Said Cambre, “We’ve been taking kids out here for over 15 years. This classroom was donated by Dow. The idea behind all of this, I fished, I shrimped, I crabbed, and I wanted to show kids what’s happening on the coast. To better relate it to what’s happening here, in their backyard. Because it’s not just happening on the coast, it’s happening right here.”
For both Cambre and Guillot, the fire was a painful blow.
Cambre has been a proud voice for coastal protection in St. Charles Parish for more than 50 years. Teaching about and passing on that passion to young people is something dear to him, and fueled a partnership with Guillot many years ago.
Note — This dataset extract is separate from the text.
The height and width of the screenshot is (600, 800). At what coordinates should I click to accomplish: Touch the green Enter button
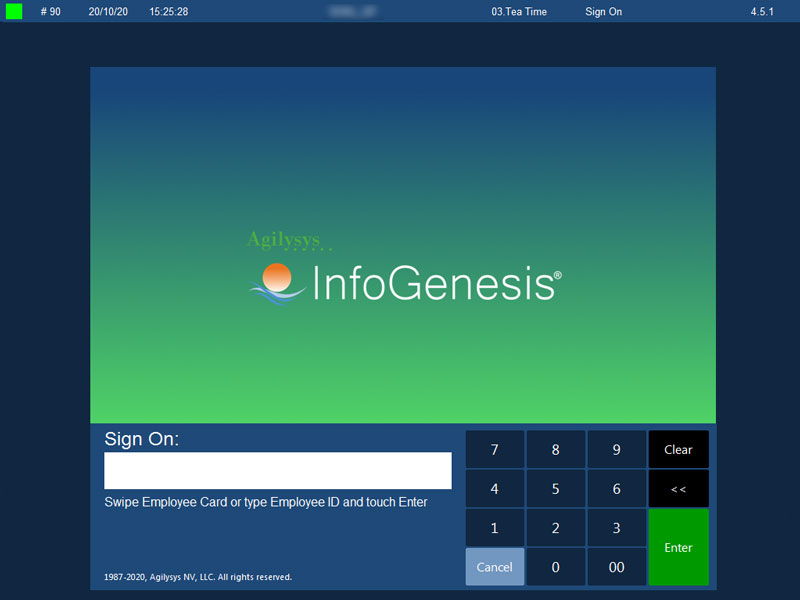point(678,547)
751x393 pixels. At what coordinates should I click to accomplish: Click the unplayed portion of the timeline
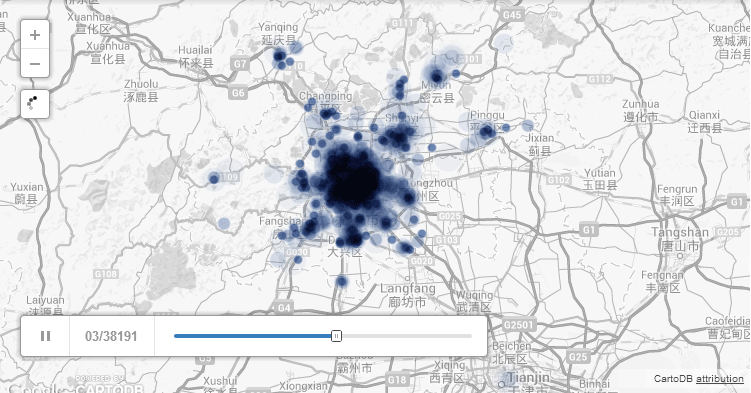click(407, 336)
In the 1990s, the Army Corps of Engineers had plans to build a lake levee in the area, where the park would eventually stand. Believing that would destroy the habitat, Cambre formed an enviornmental council and led a push back on that idea, and ultimately the Corps shifted gears and moved the levee location. The Pontchartrain Levee District donated the land where the levee was initially planned for construction in the name of Wetland Watchers, and the park began to take shape, a walkway constructed to these classrooms where children from all over could learn about nature and the conservation cause. It officially opened in 2010.
Cambre grew up in Paulina, along the Mississippi River. He fished, he hunted – and he knew all of the benefits the river brought, as well as the importance of saving the shoreline, which he calls the first line of defense for the parish against hurricane damage. For more than 50 years, he’s planted vegetation to counter erosion.
This is his life’s work, and the Watchers Park a major part of his legacy.
Guillot, of course, is no less displeased. The Harry Hurst Middle School science teacher is the founder of the LaBranche Wetlands Watchers, which has grown to be nationally recognized as the years have gone on. That classroom was where he held court and taught children from this area and far beyond. Field trips to the park afford students the opportunity for hands on learning, and Guillot beams when he speaks about watching the children enjoy these new experiences for the first time.
“All of the trails got washed away, but the buildings were all good,” Guillot said of the park following Hurricane Ida. “We weren’t worried about the buildings. It’s tough. You feel like it’s your baby … there are maybe five pilings left of what was a beautiful building, a perfect building. Some people called it a hidden diamond, and it was perfect for education.
“This is the 25th year of Wetlands Watchers, and this is how we celebrate,” he added with a wry laugh.
The sad irony is that the classroom survived three major hurricanes, no worse for wear, before the fire.
“It survived the toughest that any storm could throw at it,” Guillot said. “We’ve had thousands of kids go through there, from all over … from Buffalo, New York, from Oklahoma, everywhere.”
He said the hope is that the classroom can and will be replaced, and options are being explored on that front.
“Even without all the trails (which suffered major damage in Ida, it’s a center to bring them to,” Guillot said. “We’d definitely like to have that.”